Becker/Posner had a post today about student loans - a special pleasure I’ll be treating myself to if my applications are successful. Their original posting is here. I added my comments to Becker’s thread but also reproduce them below.

I also saw an AP article in the Houston Chronicle today on the same topic. It touches on two different people struggling with debt from anthropology degrees and how they have not been able to find high paying jobs in their field after graduation. A recent Dilbert cartoon sums up my reaction nicely (sorry for the linkfest). Any recent/indebted graduate who claims to be shocked that high-paying anthropology jobs are in short supply should have their PhD suspended for not doing two hours of common-sense career research before they started their program. I’m all for doing what you love, but realize that a PhD in anthropology will basically leave you impoverished for life (at least by the standards of your friends who stopped going to school after a BS in engineering). Do it, love it, just don’t complain after the fact about being broke.

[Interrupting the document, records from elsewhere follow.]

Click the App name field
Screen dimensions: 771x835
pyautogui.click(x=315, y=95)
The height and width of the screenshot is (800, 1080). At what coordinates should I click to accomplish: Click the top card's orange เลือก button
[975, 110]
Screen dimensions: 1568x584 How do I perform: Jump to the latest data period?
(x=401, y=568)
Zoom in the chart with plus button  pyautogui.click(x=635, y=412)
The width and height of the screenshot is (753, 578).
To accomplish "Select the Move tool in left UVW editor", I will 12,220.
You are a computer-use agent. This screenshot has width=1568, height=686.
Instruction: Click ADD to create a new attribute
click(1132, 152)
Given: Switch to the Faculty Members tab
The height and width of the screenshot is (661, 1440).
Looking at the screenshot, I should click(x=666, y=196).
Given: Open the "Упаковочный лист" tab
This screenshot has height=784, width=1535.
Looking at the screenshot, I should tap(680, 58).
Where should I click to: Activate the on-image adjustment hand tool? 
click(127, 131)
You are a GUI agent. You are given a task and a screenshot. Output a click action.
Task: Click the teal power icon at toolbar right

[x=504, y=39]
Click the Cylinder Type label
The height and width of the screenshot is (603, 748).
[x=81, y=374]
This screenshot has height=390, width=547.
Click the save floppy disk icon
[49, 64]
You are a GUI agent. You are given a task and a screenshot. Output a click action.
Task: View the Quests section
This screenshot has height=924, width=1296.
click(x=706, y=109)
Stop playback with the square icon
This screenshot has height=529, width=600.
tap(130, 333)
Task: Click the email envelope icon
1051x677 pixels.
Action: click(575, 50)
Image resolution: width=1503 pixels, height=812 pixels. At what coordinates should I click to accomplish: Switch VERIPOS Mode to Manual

By the same logic, my friends who have taken jobs they don’t love in exchange for wealth have no ground to complain about how they don’t love their job - in this land of free career choices and cheap student loans they should be able to do anything they love as long as they do it well and are willing to accept pecuniary sacrifices.

My comments on Becker:
As DanT and Tom have already noted, privatizing student financing would likely result in lower borrowing costs for high income/technical professions. This seems like a fair application of the market’s cost of risk - loans to lower income non-professional degrees carry a higher default risk that the lender should be compensated for. If government determines that there is a non-economic benefit to having liberal arts majors the government should rebate some of these higher borrowing costs in the form of grants rather than indiscriminately subsidizing all study areas.

I also take the view that most of the additional aid that is granted to students ultimately becomes a wealth transfer to college administrations as they raise their prices to absorb most of the additional aid (given a lag of a few years). Thus the “real” or ex-aid cost of education to end users will remain roughly the same regardless of the aid level. This is the fundamental reason that colleges will oppose removing loan subsidies.

Finally, American colleges and governments have already made education cheap and accessible enough that affordability is no longer a rational excuse for the serious student. To oversimplify this, assume that census data indicates the value of a college education at $1,000,000 of incremental lifetime income and requires debt financing of $25,000. How many students would have taken this opportunity at a 3% finance cost but will turn it down at 6%? To any rational consumer it’s a slam dunk at either price.